Notably, Xi’s remarks followed the propaganda that has been so visible in Chinese state-media outlets in portraying the US as an instigator of conflict and an oppressor trying to stifle China’s rise and development.

Such rhetoric readily ignores the fact that since the Richard Nixon era, the US has viewed China first as a fellow member of international society, and then as a partner in sustaining and strengthening the international system that helped China rise. And while China’s rapid growth was unsettling for Washington amid talks of an impending American decline, it has been China’s belligerence in the region and blatant disregard for the rules-based order that has caused friction between the two powers. 

Despite US President Joe Biden’s attempt to portray Beijing as a stiff competitor rather than a threat, Xi’s words only reaffirmed that for China, Washington is a rival power looking to obstruct its ambitions.

Xi’s comments, even if merely rhetorical, marked a clear perception of the US as a great-power competitor. Further, Xi’s words perhaps signaled that the US needs to reconcile with the Chinese power as much as China needs to do with the US. 

No high-level speeches in party conclaves in recent years have failed to mention or exert China’s sovereign authority on Taiwan, and Xi was masterful to this extent. He reiterated a patent part of all PRC statements on the matter: an unshakeable commitment to reunification with Taiwan.

Although he stated that China wanted a “peaceful” unification, this was accompanied by a vow to crush any Taiwanese independence “schemes.” Xi’s warning, along with his emphasis on China’s “firm will and powerful capacity” to enforce such a will, is an indication that the CPC is becoming increasingly authoritarian under the guise of achieving national rejuvenation. 

In essence, Xi’s speech made it explicit that despite all its claims to the contrary, China is looking to disrupt the Western-dominated international order and reshape a world in its socialist characteristics, or “Chinese characteristics.” It has little regard for existing regional and global liberal democratic systems, and will therefore not be hesitant to employ intimidation or use force to threaten peace and stability in the realization of its ambitions.

The CPC’s centennial celebrations stand as a reminder of the unprecedented levels of power that the Party enjoys. Mottos like “listen to the party, be grateful to the party, and follow the party,” which were chanted at Tiananmen Square, point to the legitimacy that the Party enjoys, based primarily on its success in modernizing the country.

In the military domain too, reform of the People’s Liberation Army alongside efforts to transform it into a world-class force have enabled the CPC to maintain absolute leadership over the Chinese military. Hence, under Xi’s CPC, China appears to have the resolve, will and ability to achieve its vision, and moving forward, it is likely that the world will witness a much more hostile and confrontational Chinese power in times to come.

In recognition of the tone that Xi has set for China’s future via his rousing speech, the US, and its allies in Europe and the Indo-Pacific, can no longer be complacent. China under the Xi regime must be recognized for what it is: not merely a “challenge” or a “competitor” but a successful, powerful and threatening “rival” adversarial state.
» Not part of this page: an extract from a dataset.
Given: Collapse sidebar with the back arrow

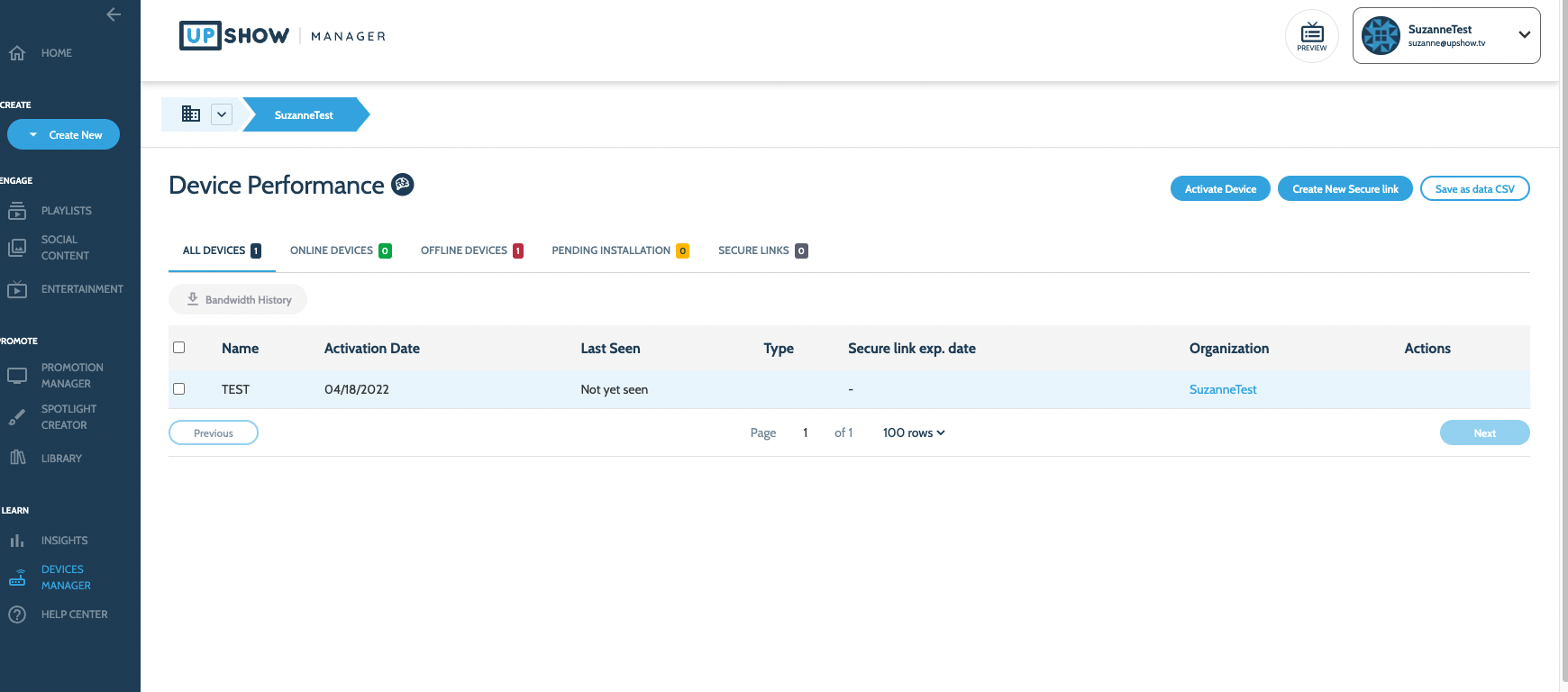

In the Indo-Pacific region in particular, the Quadrilateral powers of the US, Japan, Australia and India must be prepared to face a hostile, neo-Maoist techno-autocracy that Xi has revived; China’s strong-arm tactics, unilateralism, and “wolf warrior” diplomatic maneuvers will only grow in the coming era, and must be firmly managed, if not opposed.

Beijing has already proved to be a revengeful trade partner; but, in light of the tone set by Xi’s July 1 address, the world faces a China that is a formidable economic, industrial, military and technological power, willing to use its prowess to emerge as a global hegemon. 

Mahima Duggal

Mahima Duggal is an associated research fellow at the Stockholm Center for South Asian and Indo-Pacific Affairs (SCSA-IPA) at the Institute for Security and Development Policy (ISDP), Sweden. She is also editorial assistant to the series editor for Routledge Studies on Think Asia.